Collected data:
+--

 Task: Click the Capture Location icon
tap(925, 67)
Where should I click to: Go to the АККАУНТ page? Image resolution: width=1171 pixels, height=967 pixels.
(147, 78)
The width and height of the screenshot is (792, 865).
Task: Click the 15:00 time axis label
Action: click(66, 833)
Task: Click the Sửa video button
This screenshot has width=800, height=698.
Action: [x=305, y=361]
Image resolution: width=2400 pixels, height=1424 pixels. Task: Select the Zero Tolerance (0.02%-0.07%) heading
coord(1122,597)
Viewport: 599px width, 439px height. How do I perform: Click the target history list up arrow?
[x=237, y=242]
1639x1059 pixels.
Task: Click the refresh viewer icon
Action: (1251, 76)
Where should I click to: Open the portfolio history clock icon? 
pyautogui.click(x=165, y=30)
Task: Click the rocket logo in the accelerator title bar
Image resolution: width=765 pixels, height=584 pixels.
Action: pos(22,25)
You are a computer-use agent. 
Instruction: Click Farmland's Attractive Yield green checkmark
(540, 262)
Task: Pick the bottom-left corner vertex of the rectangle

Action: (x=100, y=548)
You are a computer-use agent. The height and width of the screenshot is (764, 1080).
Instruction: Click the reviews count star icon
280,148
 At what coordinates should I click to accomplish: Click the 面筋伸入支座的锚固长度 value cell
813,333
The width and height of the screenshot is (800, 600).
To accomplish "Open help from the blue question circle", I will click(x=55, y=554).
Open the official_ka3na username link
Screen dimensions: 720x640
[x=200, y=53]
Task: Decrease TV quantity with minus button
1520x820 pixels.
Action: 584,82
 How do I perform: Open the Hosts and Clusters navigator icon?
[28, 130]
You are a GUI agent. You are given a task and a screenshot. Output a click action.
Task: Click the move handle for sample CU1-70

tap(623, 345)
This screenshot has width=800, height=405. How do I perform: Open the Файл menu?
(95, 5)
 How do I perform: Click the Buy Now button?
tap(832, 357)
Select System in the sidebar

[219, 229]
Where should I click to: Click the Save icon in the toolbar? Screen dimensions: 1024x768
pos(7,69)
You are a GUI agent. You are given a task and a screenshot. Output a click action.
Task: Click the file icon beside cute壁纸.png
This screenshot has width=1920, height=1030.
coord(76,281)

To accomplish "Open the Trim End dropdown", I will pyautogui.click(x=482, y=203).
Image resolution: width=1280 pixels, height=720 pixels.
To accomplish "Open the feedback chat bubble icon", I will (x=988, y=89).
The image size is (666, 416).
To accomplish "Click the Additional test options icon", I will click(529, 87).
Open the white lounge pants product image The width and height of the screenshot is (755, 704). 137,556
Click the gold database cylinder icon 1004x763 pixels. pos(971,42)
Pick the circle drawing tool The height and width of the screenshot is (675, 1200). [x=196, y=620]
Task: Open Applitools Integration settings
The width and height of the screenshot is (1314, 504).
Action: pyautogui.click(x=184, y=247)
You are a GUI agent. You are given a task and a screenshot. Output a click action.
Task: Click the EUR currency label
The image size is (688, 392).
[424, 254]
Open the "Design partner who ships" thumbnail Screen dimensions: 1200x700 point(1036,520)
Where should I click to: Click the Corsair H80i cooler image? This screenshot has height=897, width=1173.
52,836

+--

Retype the data exactly as given.

 Task: Click the Capture Location icon
tap(925, 67)
Where should I click to: Go to the АККАУНТ page? Image resolution: width=1171 pixels, height=967 pixels.
(147, 78)
The width and height of the screenshot is (792, 865).
Task: Click the 15:00 time axis label
Action: click(66, 833)
Task: Click the Sửa video button
This screenshot has width=800, height=698.
Action: [x=305, y=361]
Image resolution: width=2400 pixels, height=1424 pixels. Task: Select the Zero Tolerance (0.02%-0.07%) heading
coord(1122,597)
Viewport: 599px width, 439px height. How do I perform: Click the target history list up arrow?
[x=237, y=242]
1639x1059 pixels.
Task: Click the refresh viewer icon
Action: (1251, 76)
Where should I click to: Open the portfolio history clock icon? 
pyautogui.click(x=165, y=30)
Task: Click the rocket logo in the accelerator title bar
Image resolution: width=765 pixels, height=584 pixels.
Action: pos(22,25)
You are a computer-use agent. 
Instruction: Click Farmland's Attractive Yield green checkmark
(540, 262)
Task: Pick the bottom-left corner vertex of the rectangle

Action: (x=100, y=548)
You are a computer-use agent. The height and width of the screenshot is (764, 1080).
Instruction: Click the reviews count star icon
280,148
 At what coordinates should I click to accomplish: Click the 面筋伸入支座的锚固长度 value cell
813,333
The width and height of the screenshot is (800, 600).
To accomplish "Open help from the blue question circle", I will click(x=55, y=554).
Open the official_ka3na username link
Screen dimensions: 720x640
[x=200, y=53]
Task: Decrease TV quantity with minus button
1520x820 pixels.
Action: 584,82
 How do I perform: Open the Hosts and Clusters navigator icon?
[28, 130]
You are a GUI agent. You are given a task and a screenshot. Output a click action.
Task: Click the move handle for sample CU1-70

tap(623, 345)
This screenshot has width=800, height=405. How do I perform: Open the Файл menu?
(95, 5)
 How do I perform: Click the Buy Now button?
tap(832, 357)
Select System in the sidebar

[219, 229]
Where should I click to: Click the Save icon in the toolbar? Screen dimensions: 1024x768
pos(7,69)
You are a GUI agent. You are given a task and a screenshot. Output a click action.
Task: Click the file icon beside cute壁纸.png
This screenshot has width=1920, height=1030.
coord(76,281)

To accomplish "Open the Trim End dropdown", I will pyautogui.click(x=482, y=203).
Image resolution: width=1280 pixels, height=720 pixels.
To accomplish "Open the feedback chat bubble icon", I will (x=988, y=89).
The image size is (666, 416).
To accomplish "Click the Additional test options icon", I will click(529, 87).
Open the white lounge pants product image The width and height of the screenshot is (755, 704). 137,556
Click the gold database cylinder icon 1004x763 pixels. pos(971,42)
Pick the circle drawing tool The height and width of the screenshot is (675, 1200). [x=196, y=620]
Task: Open Applitools Integration settings
The width and height of the screenshot is (1314, 504).
Action: pyautogui.click(x=184, y=247)
You are a GUI agent. You are given a task and a screenshot. Output a click action.
Task: Click the EUR currency label
The image size is (688, 392).
[424, 254]
Open the "Design partner who ships" thumbnail Screen dimensions: 1200x700 point(1036,520)
Where should I click to: Click the Corsair H80i cooler image? This screenshot has height=897, width=1173.
52,836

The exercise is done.